“Buddha. I bow and pray not to get angry.”
This is #85 out of a series of 108 daily Buddhist affirmations that I am attempting to translate with my hands tied behind my back (well not really that, but I’m deliberately not seeking out translations on the internet, using only dictionary and grammar).
83. 항상 스님의 가르침을 따르기를 발원하며 절합니다.
“I bow and pray to follow always the teachings of the monks.”
84. 부처님. 저는 욕심을 내지 않기를 발원하며 절합니다.
“Buddha. I bow and pray not to be greedy.”
85. 부처님 . 저는 화내지 않기를 발원하며 절합니다.
I would read this eighty-fifth affirmation as: “Buddha.
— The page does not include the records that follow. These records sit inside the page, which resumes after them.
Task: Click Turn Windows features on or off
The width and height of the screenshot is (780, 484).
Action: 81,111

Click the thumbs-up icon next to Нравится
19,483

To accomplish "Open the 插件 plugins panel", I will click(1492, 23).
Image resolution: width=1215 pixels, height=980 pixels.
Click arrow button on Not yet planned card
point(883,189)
I bow and pray not to get angry.”
Today, I thought of getting angry but really there was no point. There was no copy machine. Which is also the main printer (so there was no printer except for the slow slow color one). I asked, “what happened to the copy machine?”
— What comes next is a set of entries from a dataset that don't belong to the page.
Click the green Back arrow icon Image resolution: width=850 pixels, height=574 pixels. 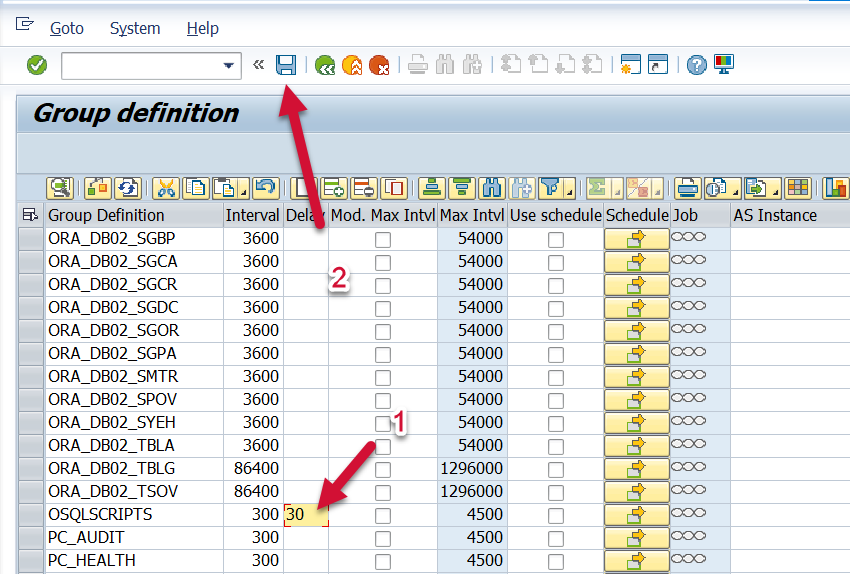point(325,66)
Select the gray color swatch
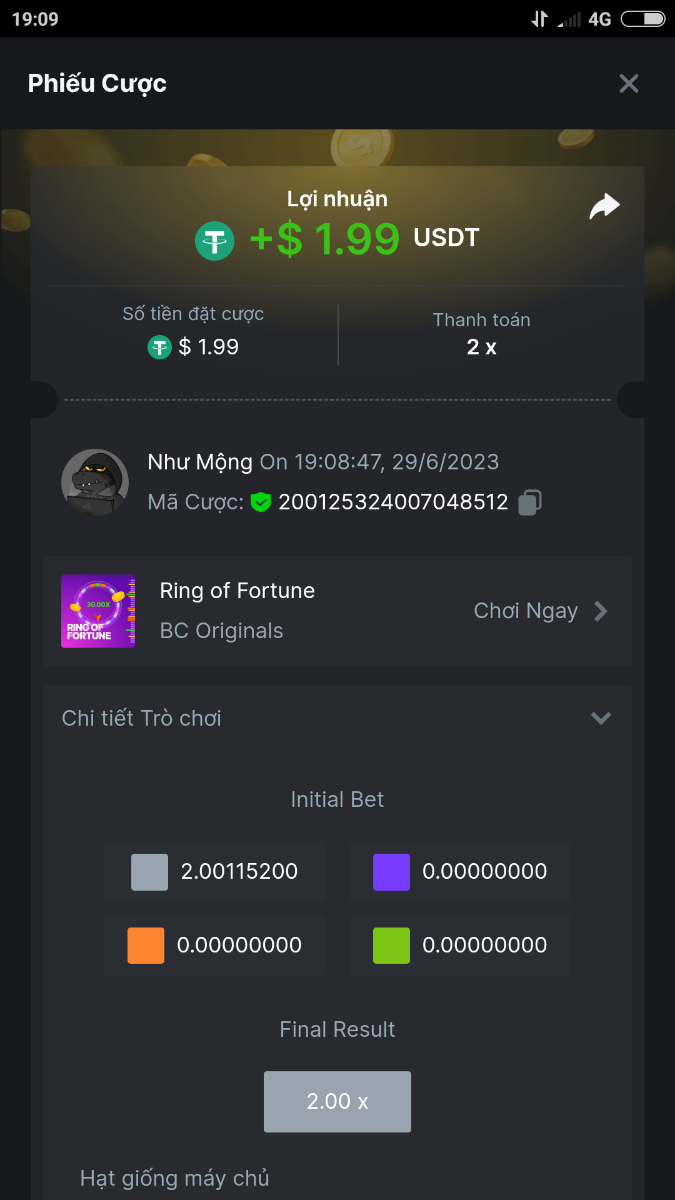This screenshot has width=675, height=1200. tap(150, 872)
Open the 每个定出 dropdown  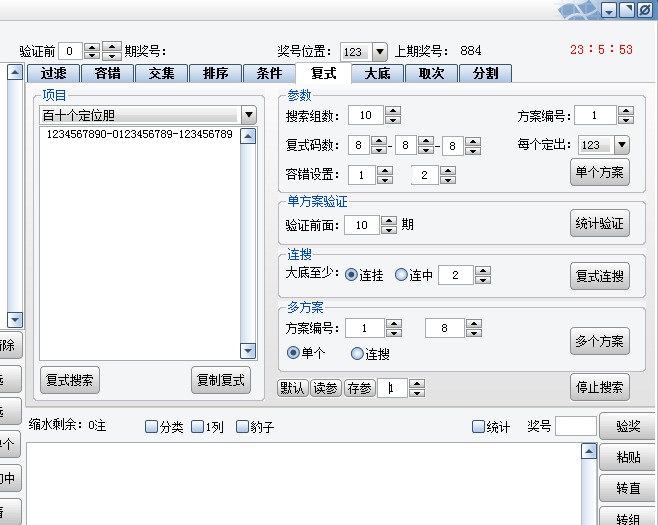[621, 145]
I was told we didn’t have one today. Maybe it’s being serviced? My boss pointed at the whiteboard that serves as a bulletin board in the office. “Didn’t you see? I wrote it, right there.”
Here is what was written on the white board:
“Ah,” I said. “That should’ve been obvious, then.” I guess I was being a little bit sarcastic.
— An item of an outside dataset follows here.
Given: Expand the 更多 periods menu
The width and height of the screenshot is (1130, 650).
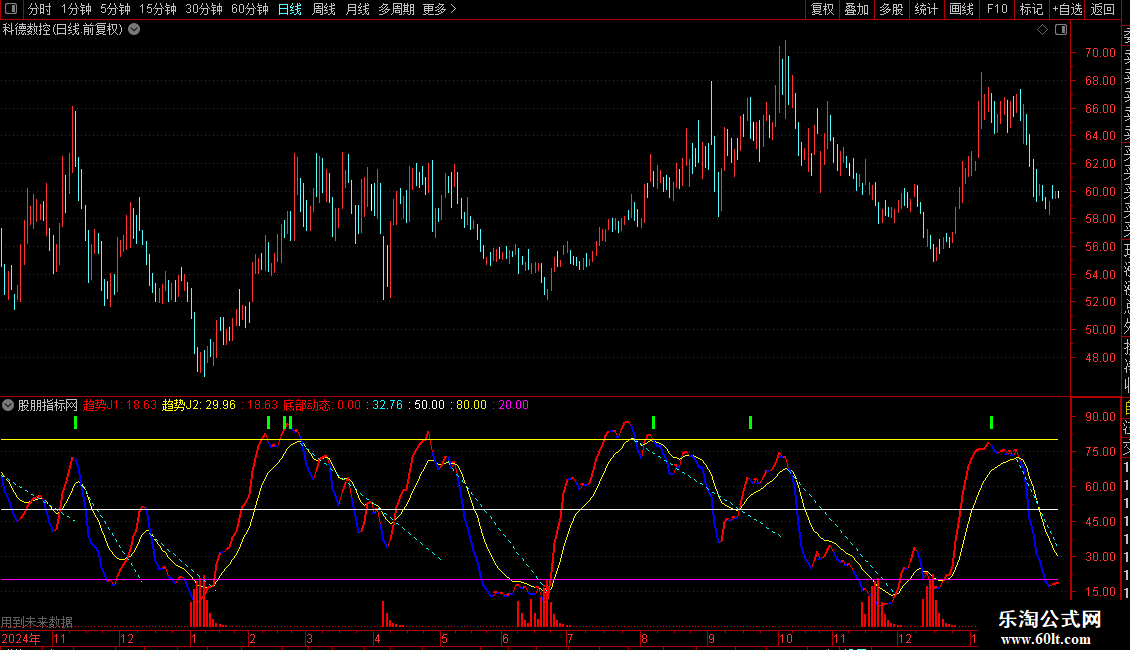Looking at the screenshot, I should pos(439,9).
Because, no, I didn’t read the notice on the bulletin board. I didn’t even try.
Setting aside that fact that I tune out Korean in these contexts to some extent, the handwriting is exceptionally messy, too. I just didn’t see the point in trying to decipher it. Obviously, I made a mistake.
Looking at it, now, I can see it says something about the copier, and about copying beforehand. I still can’t figure out the last verb – but yes. I can get the drift.
I’ve learned a small lesson. It’s one I’ve learned, repeatedly, before: the “Korean communication taboo” isn’t as all-encompassing as it appears to foreigners. But overcoming it does require one to put the effort into understanding the language and paying attention to the appropriate channels of communication.